The world has been running out of IPv4 addresses for years. Enterprises juggling thousands of containerized apps face bottlenecks, expensive workarounds, and even service delays. NAT gateways—used to translate between private IPv4 addresses and the public internet—have become a costly necessity. A single NAT gateway can run hundreds of dollars a month per Availability Zone, not to mention the public IPv4 address charges.

“IPv6 isn’t just a compliance checkbox anymore—it’s quickly becoming the only practical path forward,” said an AWS solutions architect who works with federal agencies, where IPv6 adoption is already mandated by regulation.

With this launch, Amazon ECS tasks can now run in IPv6-only subnets. That means:

  • No more dual-stack complexity.
  • No NAT gateways required for internet access.
  • Seamless integration with AWS services like Elastic Container Registry (ECR), CloudWatch, and Secrets Manager—all over IPv6.
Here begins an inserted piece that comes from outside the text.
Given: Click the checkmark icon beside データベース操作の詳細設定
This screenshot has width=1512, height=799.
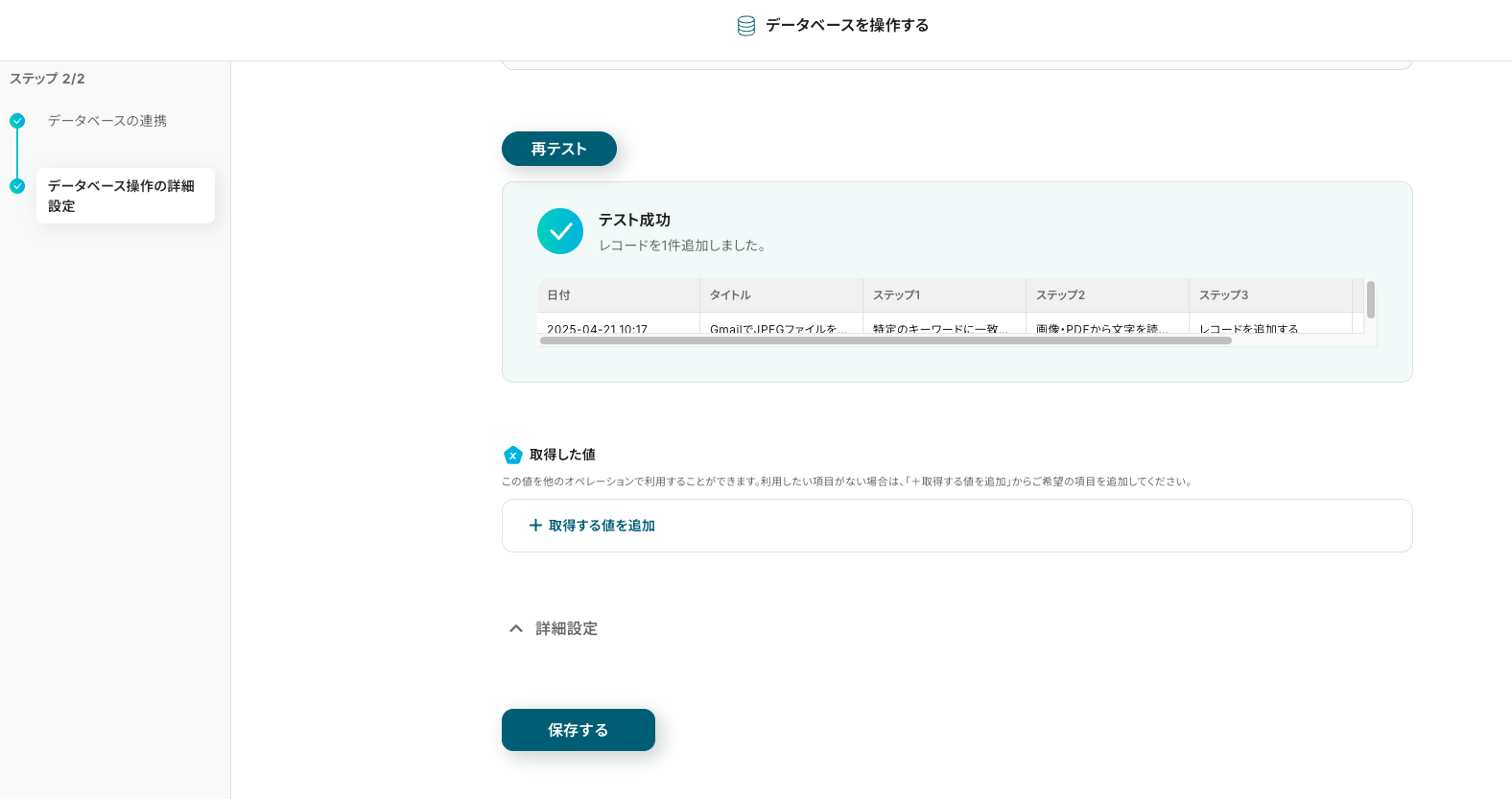Looking at the screenshot, I should point(17,186).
For companies deploying thousands of services, the cost savings could be substantial. More importantly, it reduces networking headaches that have become standard in cloud architecture.

Beyond cost, there’s a security angle. IPv6 support means enterprises can enforce access rules with cleaner, IPv6-native security groups and track flows with VPC Flow Logs—without juggling translation layers. For highly regulated industries, that visibility isn’t optional.

AWS’s move also puts pressure on competitors like Microsoft Azure and Google Cloud, both of which support IPv6 but haven’t pushed it as a default for containers. “This feels like AWS saying: we’re not waiting for customers to ask—we’re leading,” noted one industry analyst.

Of course, switching isn’t as simple as flipping a switch. Companies with existing IPv4-based ECS workloads will need to plan migrations. AWS recommends a blue/green strategy: spinning up new IPv6-only services in parallel and gradually shifting traffic using load balancer routing or DNS policies.

For some, that means running two versions of the same app during the transition—costly in the short term, but a safer bet than risking downtime.

IPv6 has been “the future of the internet” for nearly two decades. But with cloud-native apps scaling faster than ever, IPv4 exhaustion has gone from an abstract problem to a very real blocker. The timing of AWS’s move is no accident.

For startups, it could mean avoiding a pile of unnecessary NAT charges. For government agencies, it means staying compliant. And for AWS itself, it’s a way to cement its reputation as the cloud provider that adapts first to tomorrow’s internet.

“This isn’t about supporting a new protocol—it’s about making cloud apps simpler, cheaper, and more secure,” said Olly Pomeroy, a senior ECS product manager at AWS.